Railcars, tractor tank cars, and barges are valuable assets in terms of taking advantage of arbitrage opportunities where there is not a direct connection via a pipeline. These assets tend to be critical to the overall logistics operations of certain midstream firms. A product may move from the wellhead to a fractionation plant, then back to a storage well, then to the isobutylene plant, back to a storage well again, and then transported to the customer. Trucks, barges, and tractor tanks cars are critical to the last mile of distribution logistics.

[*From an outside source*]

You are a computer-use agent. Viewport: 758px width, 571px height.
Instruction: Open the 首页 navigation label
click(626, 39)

Fractionation Assets Benefit From Operating at Market Hubs
After gas processing, the NGLs are separated into individual components via fractionation. NGLs typically move to market via tank cars, trucks, or NGL pipelines. NGL content can vary per basin, with some areas very being rich (lots of NGLs) and others dry (low quantity of NGLs). NGLs are typically used as feedstock for plastics and petrochemicals, heating, and refinery blending. The profitability of the industry generally depends on the value of the extracted components (net of extraction and transportation costs) being greater as separate components versus being left in the natural gas stream. Generally, NGLs are priced relative to the price of oil, so the greater spread between the price of oil and natural gas, the more profitable it is to extract NGLs from natural gas.

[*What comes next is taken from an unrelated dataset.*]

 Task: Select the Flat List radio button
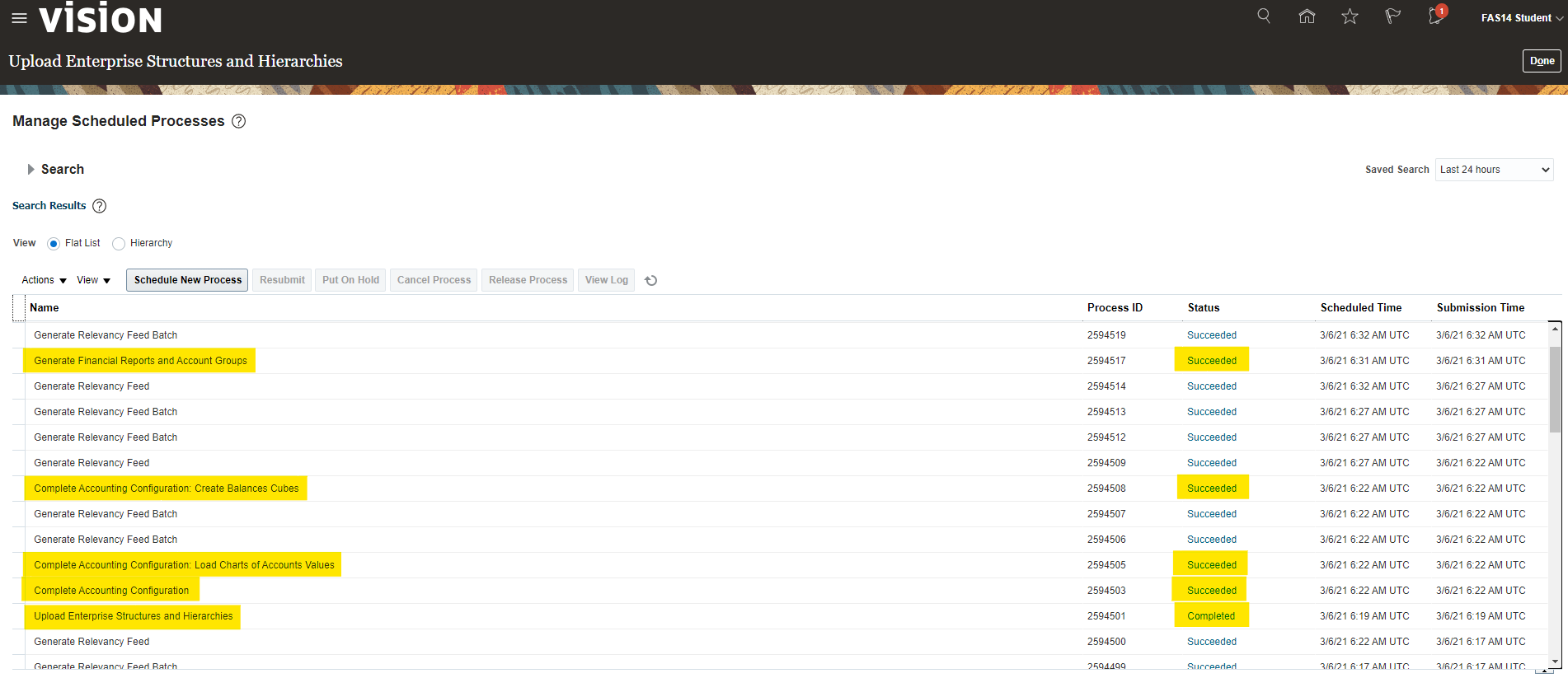tap(54, 244)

We do consider fractionators to be higher-quality assets than natural gas and processing assets because of the more concentrated nature of the market. Gas processing plants typically connect to a single NGL fractionation plant because it is uneconomic to have multiple connections, whereas shippers often have multiple options for gas gathering and processing. We estimate around 4.5 million-5 million bpd of fractionation capacity is in the U.S. versus about 77 bcf/d (or 13 billion bpd) of natural gas processing capacity. We estimate that 70%-80% of the fractionation market is concentrated with about seven or eight key players, all quality midstream firms and generally at relatively few key market hubs. Given that NGL fractionation plants are between natural gas processing plants and other parts of the midstream value chain, we think these investments are more likely to be sanctioned by a firm that owns all three parts of the chain versus an independent third party that will not be able to guarantee enough upstream and downstream supply to make the investment profitable. Contracts are also typically fee-based.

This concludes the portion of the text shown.